MigrosBank M-BancNet USB-stick on openSUSE 12.2 on 64 bit system

After upgrading my main 64 bit PC to openSUSE 12.2 my online banking application for Migros Bank, M-BancNet which runs off a Kobil USB stick, didn’t work. This application is notoriously difficult to get started yet was working quite well under 12.1. For what it’s worth here is what I did to get it running on on openSUSE 12.2:

In addition to whatever packages I have installed since the initial install of 12.2 I needed to install the 32bit versions of these packages:

zypper in xulrunner-32bit
zypper in libsqlite3-0-32bit  # not 100% convinced this is needed...

Starting the app is fussy as it expects the directory to be called M-IDentity with exactly that spelling and upper/lowercasing.
When I plug in the stick it usually attaches itself as /dev/sr1 See /var/log/messages
I then have the following concatenated command to create the directory, mount it and start the application. (Yes, this needs to run as root):

cd /media/; mkdir -p M-IDentity; mount /dev/sr1 M-IDentity; cd M-IDentity; ./Start_M-IDentity_Linux

If it silently fails you can debug it if you are fast enough: The app writes a logfile starting with ksf into the /tmp directory. When it shuts down, it removes this. The trick is to start the app up on one terminal and in the other have a cp command at the ready that copies the logfile to a less volatile location. Something like

cp -r /tmp/ksf* ~/

I hope this helps someone!

You could at least try to automate the mounting by making an entry in /etc/fstab fot the device. Of course the mountpoint should then be elsewhere (as /media is cleaned on shutdown).

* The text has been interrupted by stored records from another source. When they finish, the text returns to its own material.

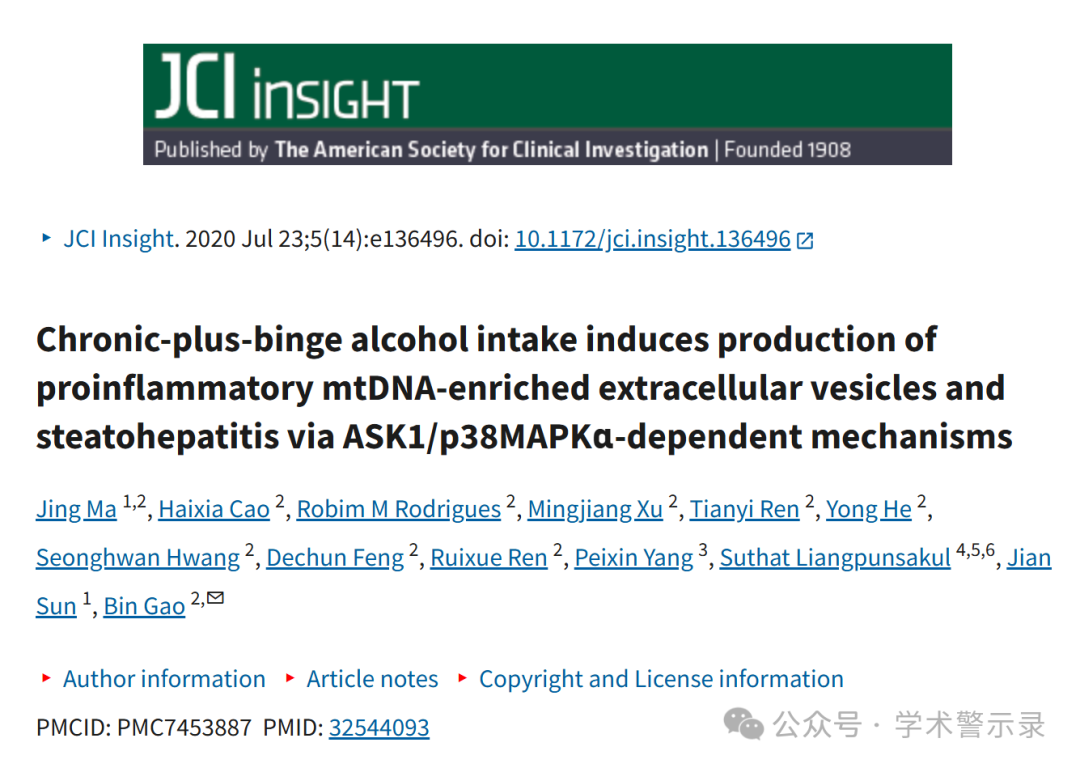Expand Copyright and License information
Viewport: 1080px width, 768px height.
(661, 679)
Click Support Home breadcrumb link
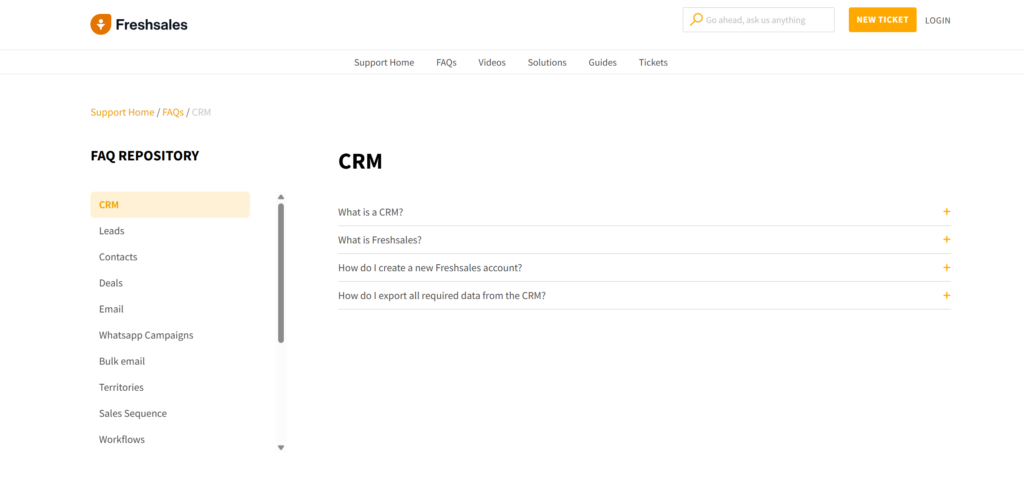The height and width of the screenshot is (482, 1024). pyautogui.click(x=122, y=112)
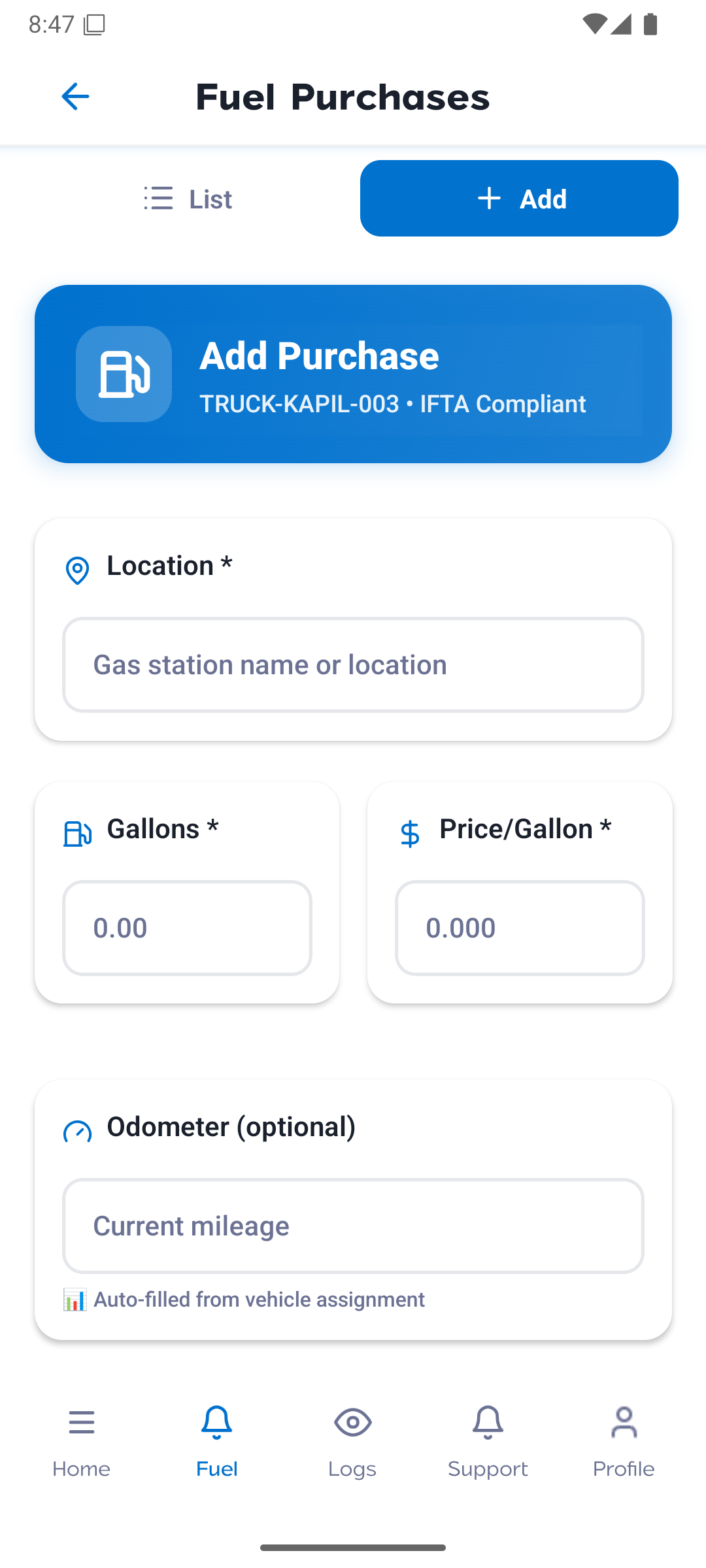The width and height of the screenshot is (706, 1568).
Task: Tap the Auto-filled from vehicle assignment note
Action: pyautogui.click(x=259, y=1299)
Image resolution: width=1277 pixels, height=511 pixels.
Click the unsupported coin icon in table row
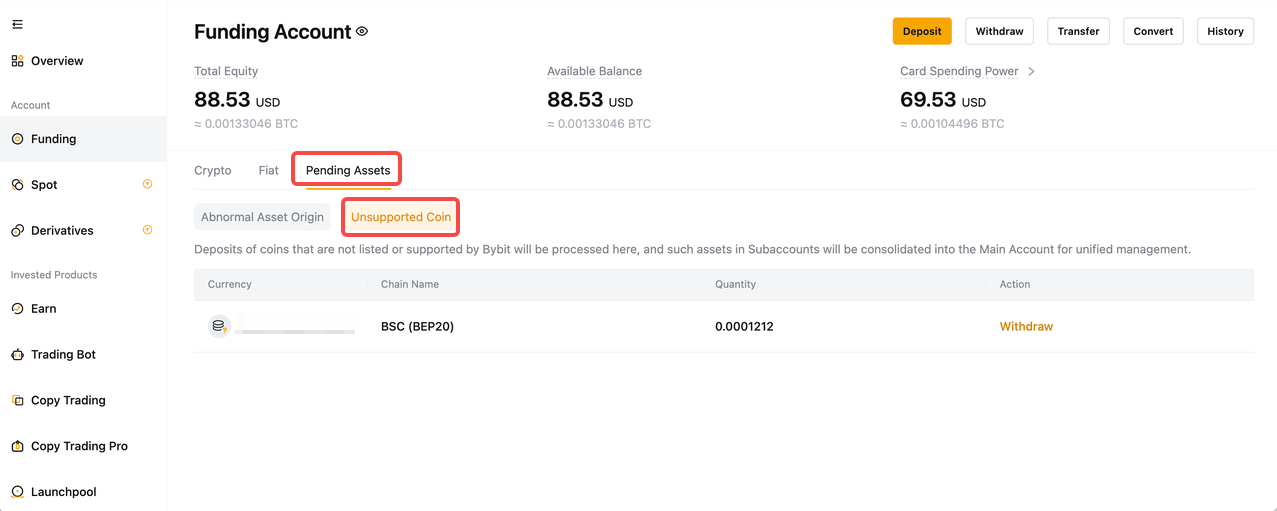coord(219,326)
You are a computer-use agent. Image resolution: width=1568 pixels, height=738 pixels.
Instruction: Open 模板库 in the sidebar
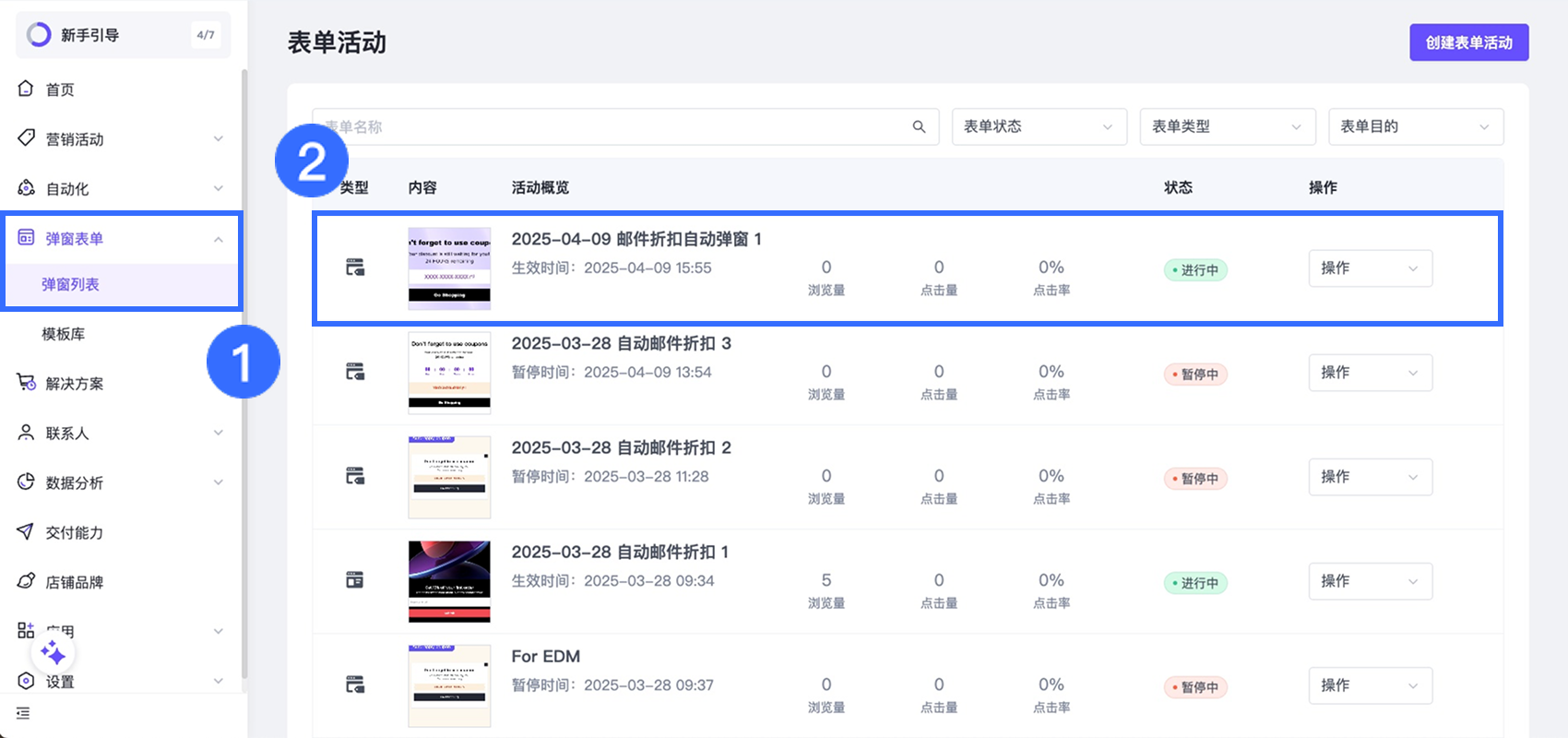(x=63, y=334)
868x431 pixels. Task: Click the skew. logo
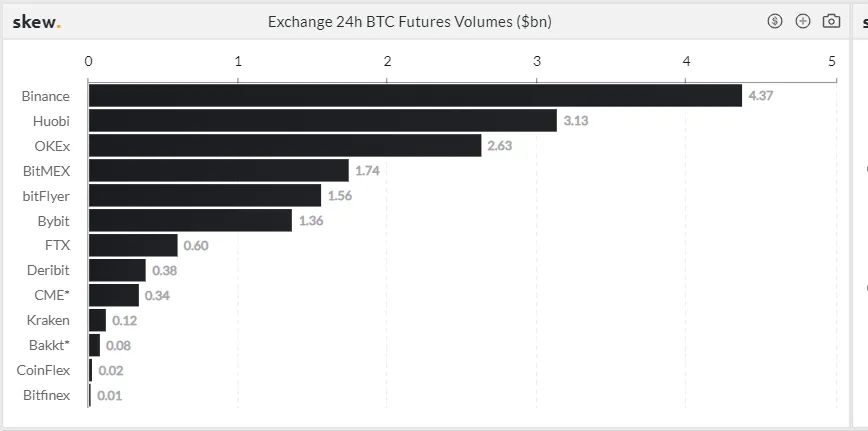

It will not do the automatic execution of the application of course. But I am not sure that that is to be done by root. It could be that the (one particular) end-user can start it him/hetself when the proper mount options are used (I guess the file system on the USB device is some MS type).

BTW IMHO, even the execution of the application can be automised (by writing udev rules), but you may be completely satisfied with the way you do it now and do not think it is worth trying this, except for accademic reasons ;).